To Dr. Carol Adams, President and CEO of the DuSable Museum and a close friend of Rev. Wyatt's, the meat packing plant's snub changed the course of the young Addie's life. "So she became involved in the seamier side of the industry," Dr. Adams said. "Who knew what it was going to lead to? If she had gotten the typist position, perhaps she'd never have become a labor leader."

In short order Addie Wyatt was the union representative, working passionately for worker rights. By 1953 she was elected vice president of her local, representing workers as far away as Wisconsin, where she took a photo of striking meatpackers.

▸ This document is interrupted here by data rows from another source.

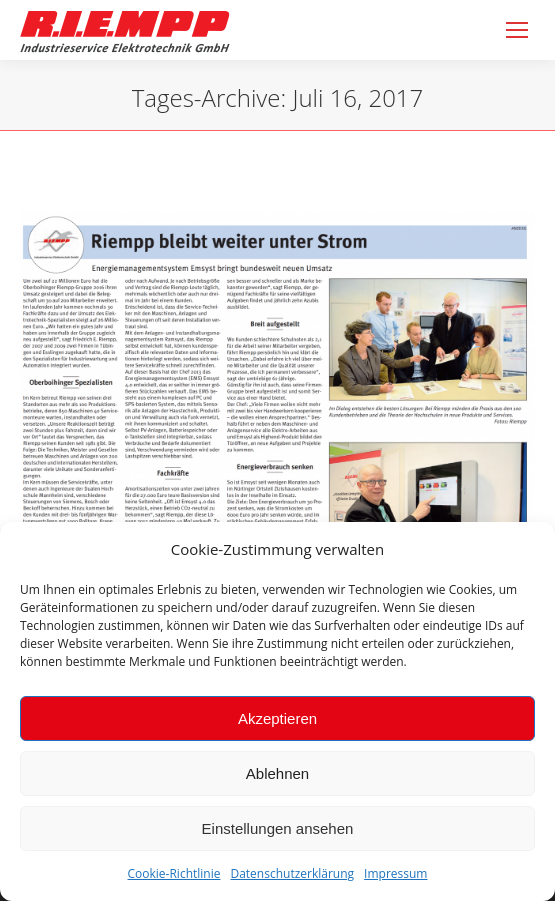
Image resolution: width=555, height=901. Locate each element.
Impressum (395, 873)
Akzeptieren (277, 718)
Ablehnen (277, 773)
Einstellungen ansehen (278, 828)
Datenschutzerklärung (292, 873)
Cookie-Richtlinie (174, 873)
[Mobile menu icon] (517, 30)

"I knew that I wanted to help other workers," Addie said, "and I found out that I could help them by joining with them and making the union strong and powerful enough to bring about change."

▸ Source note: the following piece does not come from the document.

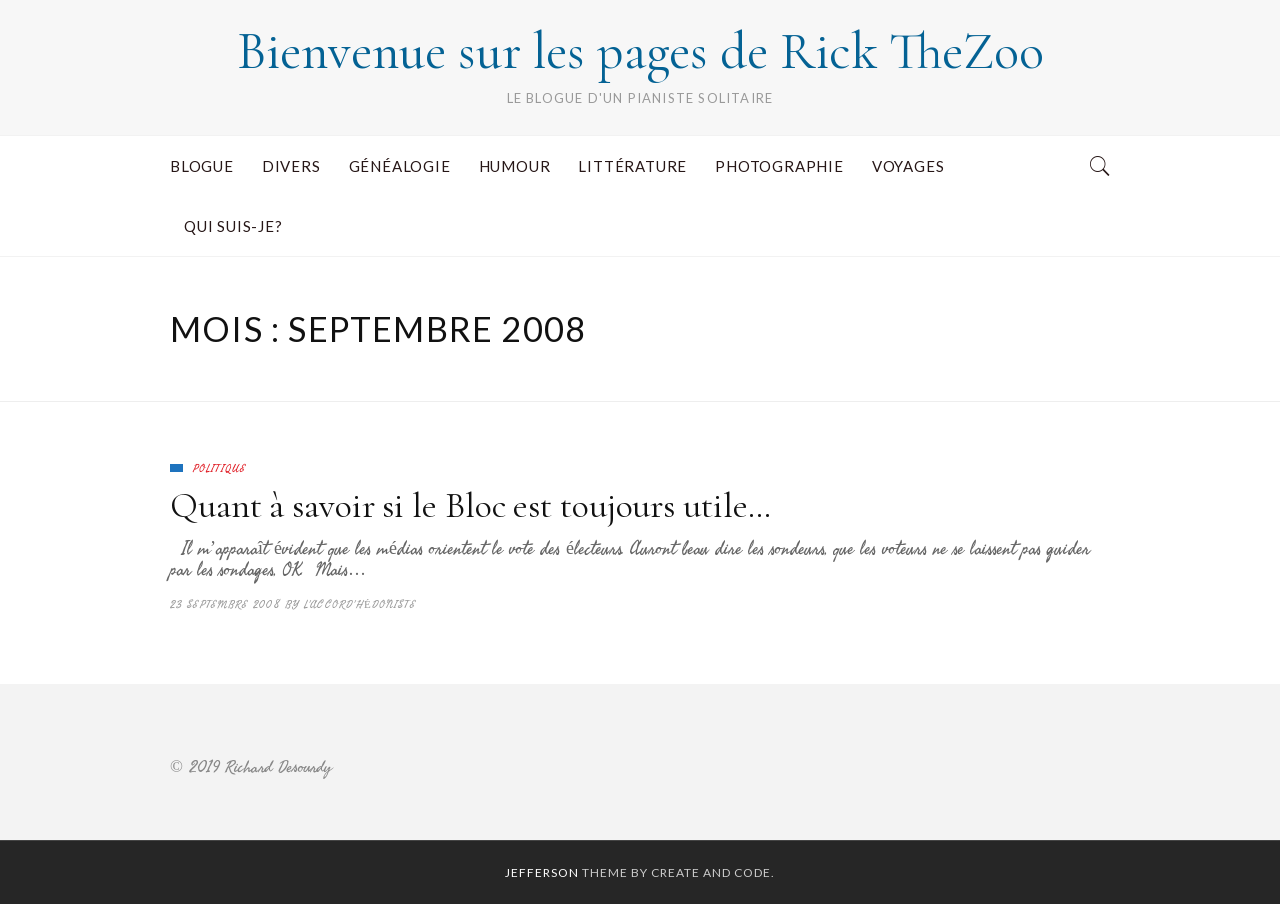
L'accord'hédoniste (360, 604)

Eventually, she made union history.

"She became the international head of a labor union when women were not heads of labor unions much at all, nor African Americans," Adams said. "She wasn't a bystander, you know? She was an activist in the true sense of that word."

Wyatt was just as active in civil rights as she was in the labor movement, putting union money behind Dr. Martin Luther King's 1955 Montgomery bus boycott.

Rev. Jesse Jackson, co-founder of the Rainbow/PUSH Coalition, said "she and the late Congressman Charlie Hayes were amalgamated meat cutters. They took the first $10,000 down to Montogmery from Chicago. They were that involved, directly, in that struggle."

addie wyatt
‘She wasn't a bystander, you know? She was an activist in the true sense of that word.’

In the '60s, Wyatt and her husband invited Dr. King to Chicago, to lead a movement against segregated housing.

"I think she was envelope pusher, because she had a great sense of social justice. She wanted things to be right, and she was willing to work on that," Dr. Adams said. "As a very spiritual person, social justice was important to her. I think because of the moral and ethical relationships, because these things were right."

“I loved, respected, and appreciated her,” said former U.S. Senator Carol Mosely Braun in a statement. “She gave tirelessly of herself, her talent and her many gifts to promote the interests of working men and women, of the poor, of children and the powerless. She was a pioneer in the Labor Union movement, and opened doors for many who sought to make the trade unions more inclusive and democratic. She opened political doors through which many, including myself, entered corridors of power never before experienced by people of color, or by women. She was a civil rights warrior, whose support of Dr. Martin Luther King and his work not only in Chicago, but throughout the world, earned her his respect and the respect of the leadership of the ‘movement.’”

Rev. Wyatt's survivors include a son, Claude Wyatt III of Chicago, and a sister, Maude McKay, 74, the Rev. Wyatt's sole surviving sibling, who told the Chicago Sun-Times, "She always believed in being fair and honest, and she stood for what was right. She just couldn't take injustice."